Hey gang! Everybody all set for Wrestlemania? Not yet? Great! After reading these fun facts about the big event, you should be all ready for 4 hours of Condemned movie trailers and MVP vs. Chris Benoit!
1. Donald Trump is only doing the show because the infamous Trump vs. Rosie RAW match was caused by his reality show The Apprentice. Vince McMahon let each of the remaining three contestants pitch a major angle on RAW following the Royal Rumble, with the winner getting to produce their segment. The second angle involved Eugene winning the world title in a debate and the third was letting Chris Benoit and Jeff Hardy have a 30 minute match to unite the US and Intercontinental title. Vince chose the Trump vs. Rosie idea. Trump was so embarrassed by the result that he offered to appear at Wrestlemania. Also, because of this angle no one wins The Apprentice this year.
2. Hulk Hogan will not be at Wrestlemania this year. It is not because of the HOF phone conversation broadcast over the Bubba Love Sponge show, but rather because Hogan does not want to distract from the performances of the up and comers. “I’ve had my time in sun, and now it’s CM Punk’s turn to shine,” said Hogan.
3. This will be John Cena’s third Wrestlemania match and fifth Wrestlemania appearance. Many forget that he drove the pink Cadillac carrying The Honkey Tonk Man and Greg Valentine at Wrestlemania XI.
4. Doctors will be conducting drug tests on all of the wrestlers hours before the event as a special surprise for the talent.
5. Vince McMahon and Donald Trump are planning the ultimate swerve where they both come out with rabbits and the winner leaves with both and nobody gets their head shaved.
6. Johnny Nitro was the most improved wrestler of the year and his feud with the Hardys gave us some of the best matches in the past few months. He is not only not upset about not being involved in Wrestlemania, he is so glad to be working with the company and would like to know if that bag is too heavy for Johnny Ace? It’s fine, he’s happy to carry Johnny Ace’s bag. He would like to know if Johnny Ace would like some coffee? Sorry, Mr. Ace. Would Mr. Ace like some coffee? How does Mr. Ace take that? One lump or two? Nitro will be right back with your coffee Mr. Ace.
7. Ashley is weird looking. Those mouth rings make her look ghoulish and I’m not sure I’ve ever seen a worse boob job. Still, she comes from Long Island so go Ashley, you disgusting looking giggly screw up.
8. This is supposed to be top secret, but Wrestlemania will mark the return of the big fat naked guy.

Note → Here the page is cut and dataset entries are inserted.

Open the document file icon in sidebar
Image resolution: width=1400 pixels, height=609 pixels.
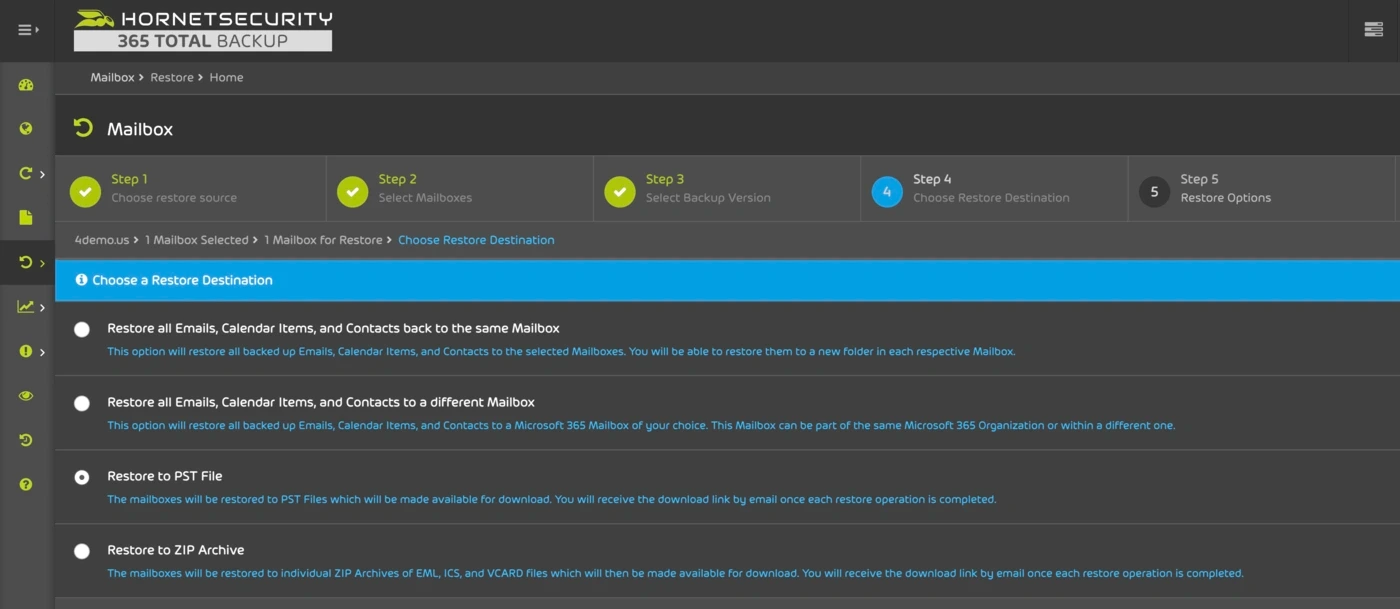coord(26,218)
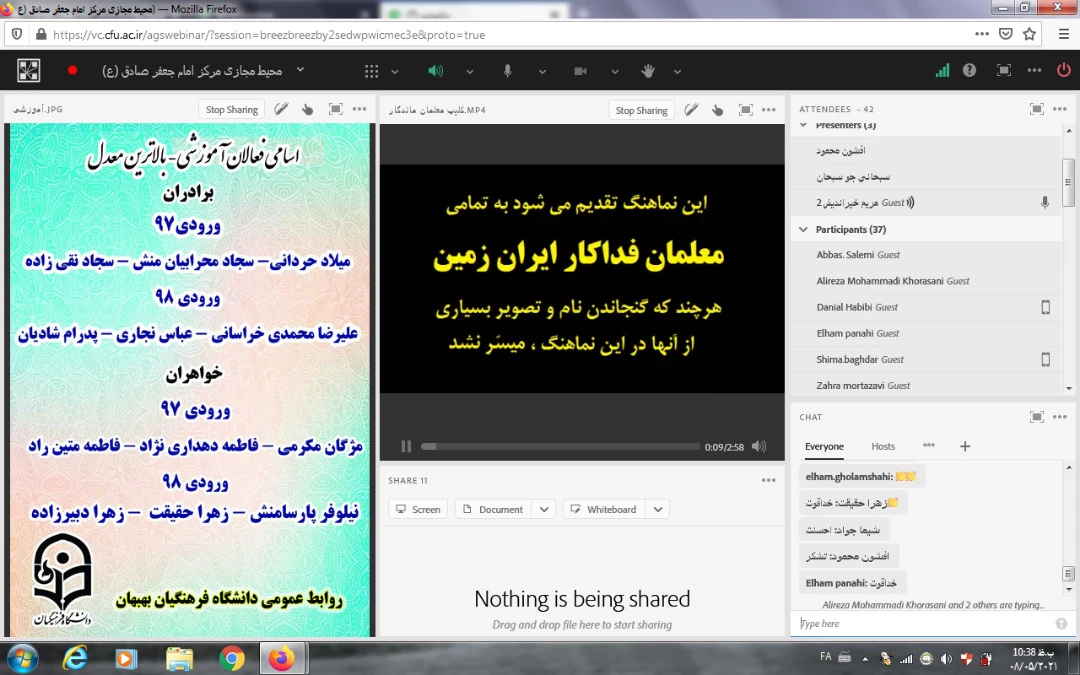
Task: Mute the speaker audio in the top toolbar
Action: 435,71
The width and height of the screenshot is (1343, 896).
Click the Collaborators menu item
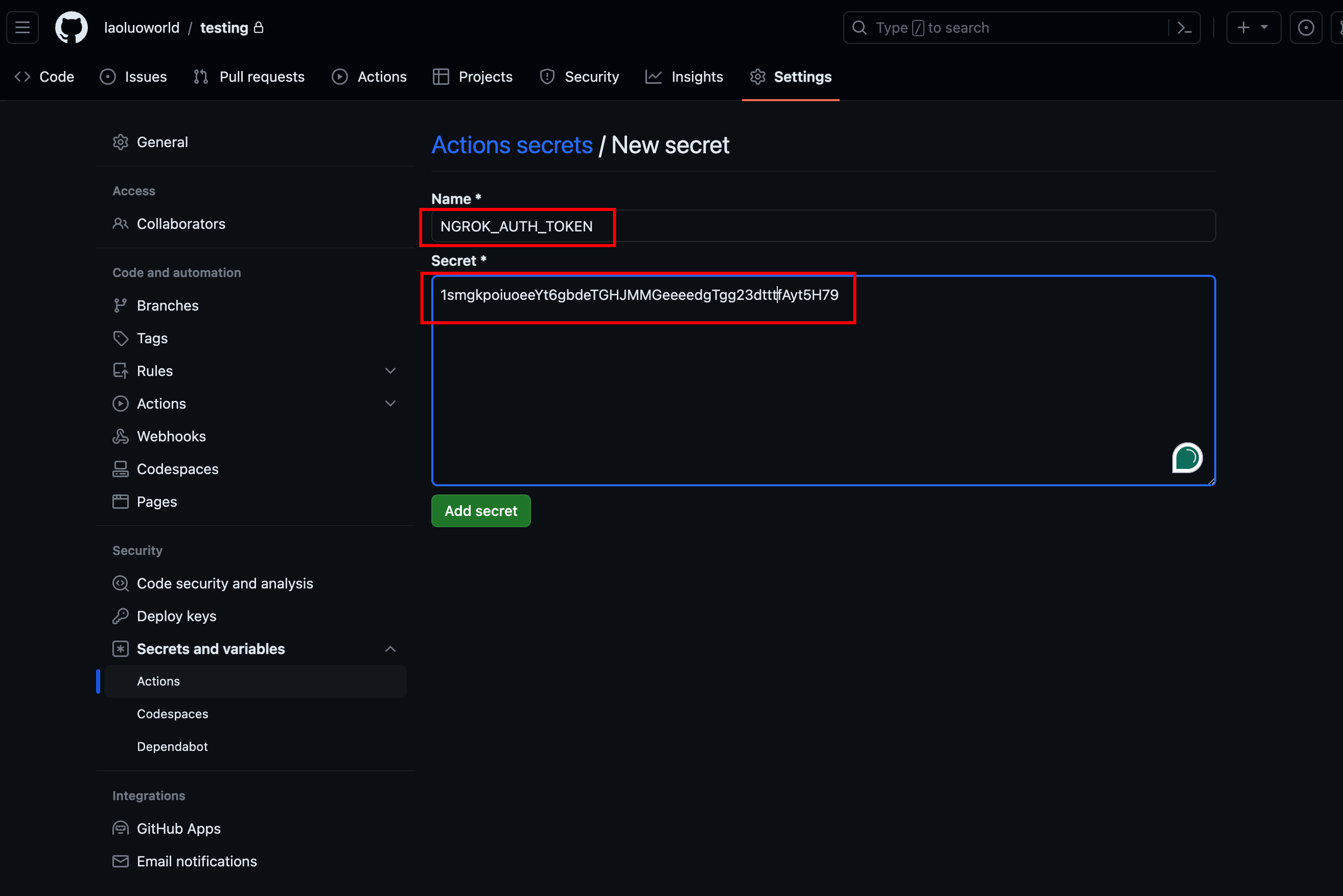point(182,224)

9. There are ongoing debates about whether or not Kane vs. The Great Khali should end with Kane actually murdering The Great Khali with his hook.

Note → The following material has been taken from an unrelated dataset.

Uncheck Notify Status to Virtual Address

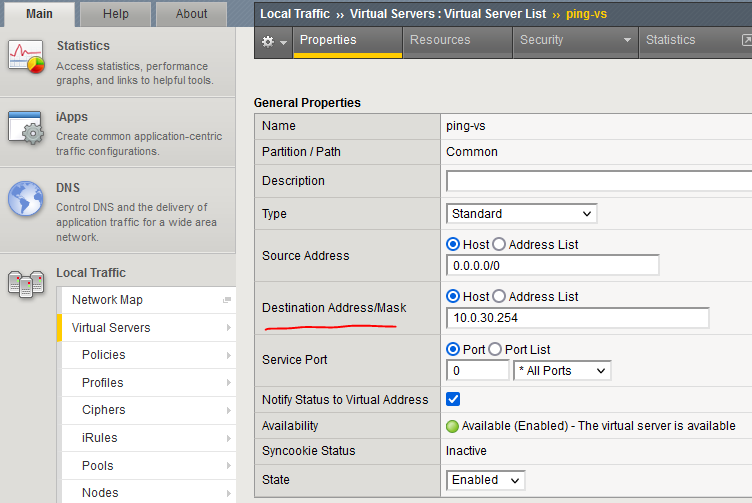point(453,399)
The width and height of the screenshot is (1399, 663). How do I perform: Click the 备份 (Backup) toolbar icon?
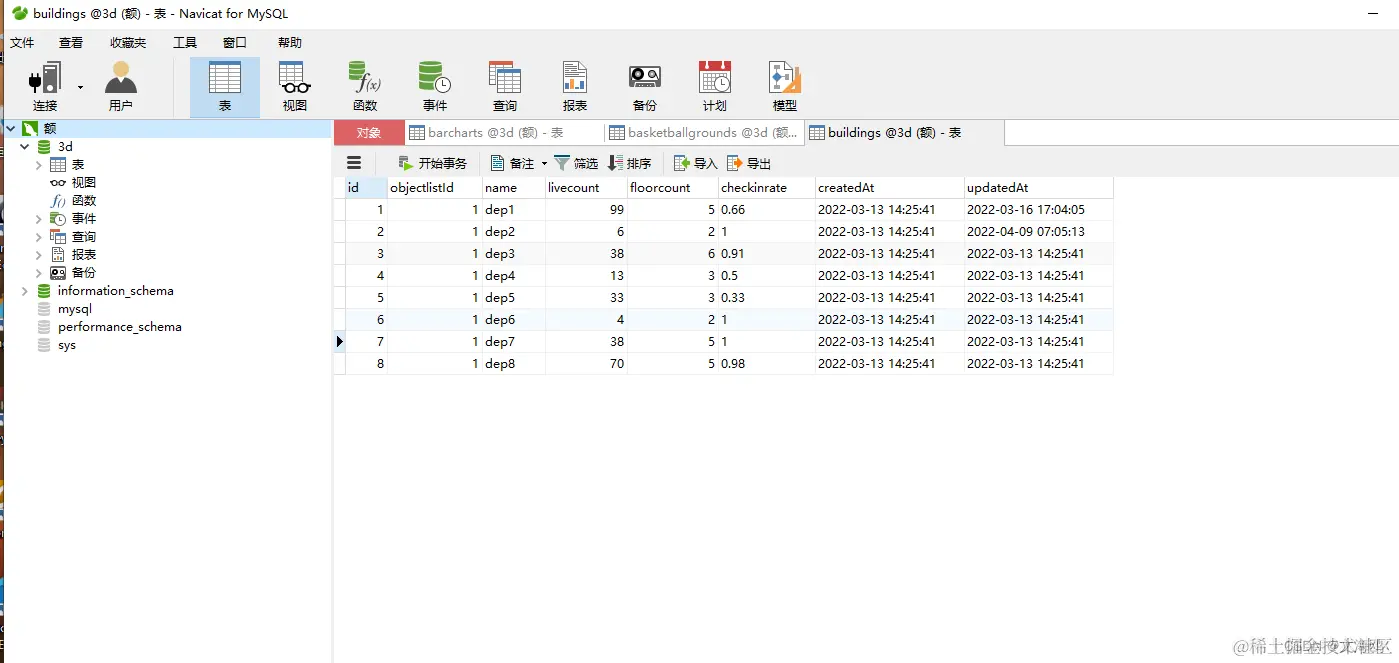644,86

10. Shawn Michaels has become an insufferable prick since he found Jesus.
11. Bobby Lashley is an unstoppable force and we should all cheer for him and buy his merchandise.
12. Get ready for more grand daddies! In order to boost their sagging PPV buys, WWE is going to put on 4 Wrestlemanias a year.

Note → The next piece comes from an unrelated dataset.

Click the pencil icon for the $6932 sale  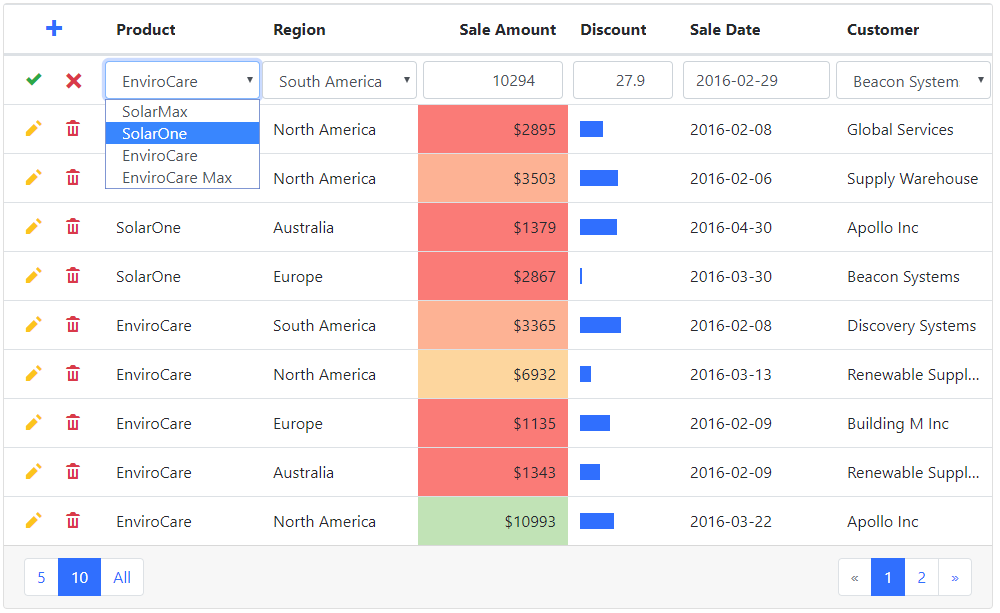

13. The Money in the Bank briefcase does not include anything nice as it was packed by Randy Orton.
14. This will be Balls Mahoney’s first Wrestlemania. Wait, sorry, no it won’t.
15. All the stuff that happens at Wrestlemania press conferences is a shoot. Everything else is fake, but the slaps at the press conference are real.
16. Mickie James won the women’s title last year at Wrestlemania. She had a really cool character and she and Trish had a great match. Now she’s a bland lumberjill for some contest winner and a bitch who bad mouthed her on a blog.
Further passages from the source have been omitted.